[start]

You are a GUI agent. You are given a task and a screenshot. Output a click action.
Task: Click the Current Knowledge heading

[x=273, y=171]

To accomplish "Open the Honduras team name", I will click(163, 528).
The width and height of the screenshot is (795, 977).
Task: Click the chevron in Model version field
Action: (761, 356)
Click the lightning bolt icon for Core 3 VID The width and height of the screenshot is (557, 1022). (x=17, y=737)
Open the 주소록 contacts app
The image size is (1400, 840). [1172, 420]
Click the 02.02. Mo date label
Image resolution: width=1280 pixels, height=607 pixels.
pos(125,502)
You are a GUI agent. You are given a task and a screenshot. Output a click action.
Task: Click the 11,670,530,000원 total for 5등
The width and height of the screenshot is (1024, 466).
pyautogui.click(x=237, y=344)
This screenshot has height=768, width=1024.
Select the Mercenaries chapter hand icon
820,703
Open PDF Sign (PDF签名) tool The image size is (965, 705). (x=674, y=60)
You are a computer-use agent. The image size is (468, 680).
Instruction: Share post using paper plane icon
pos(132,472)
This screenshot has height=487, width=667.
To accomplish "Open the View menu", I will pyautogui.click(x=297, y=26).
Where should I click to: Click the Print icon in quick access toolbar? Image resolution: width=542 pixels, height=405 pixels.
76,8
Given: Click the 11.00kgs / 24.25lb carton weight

[end]

Objective
Rewrite all the rows above as a numbered list, leaving out the blank lines.

Task output
1. You are a GUI agent. You are given a task and a screenshot. Output a click action.
2. Task: Click the Current Knowledge heading
3. [x=273, y=171]
4. To accomplish "Open the Honduras team name", I will click(163, 528).
5. The width and height of the screenshot is (795, 977).
6. Task: Click the chevron in Model version field
7. Action: (761, 356)
8. Click the lightning bolt icon for Core 3 VID The width and height of the screenshot is (557, 1022). (x=17, y=737)
9. Open the 주소록 contacts app
10. The image size is (1400, 840). [1172, 420]
11. Click the 02.02. Mo date label
12. Image resolution: width=1280 pixels, height=607 pixels.
13. pos(125,502)
14. You are a GUI agent. You are given a task and a screenshot. Output a click action.
15. Task: Click the 11,670,530,000원 total for 5등
16. The width and height of the screenshot is (1024, 466).
17. pyautogui.click(x=237, y=344)
18. This screenshot has height=768, width=1024.
19. Select the Mercenaries chapter hand icon
20. 820,703
21. Open PDF Sign (PDF签名) tool The image size is (965, 705). (x=674, y=60)
22. You are a computer-use agent. The image size is (468, 680).
23. Instruction: Share post using paper plane icon
24. pos(132,472)
25. This screenshot has height=487, width=667.
26. To accomplish "Open the View menu", I will pyautogui.click(x=297, y=26).
27. Where should I click to: Click the Print icon in quick access toolbar? Image resolution: width=542 pixels, height=405 pixels.
28. 76,8
29. Given: Click the 11.00kgs / 24.25lb carton weight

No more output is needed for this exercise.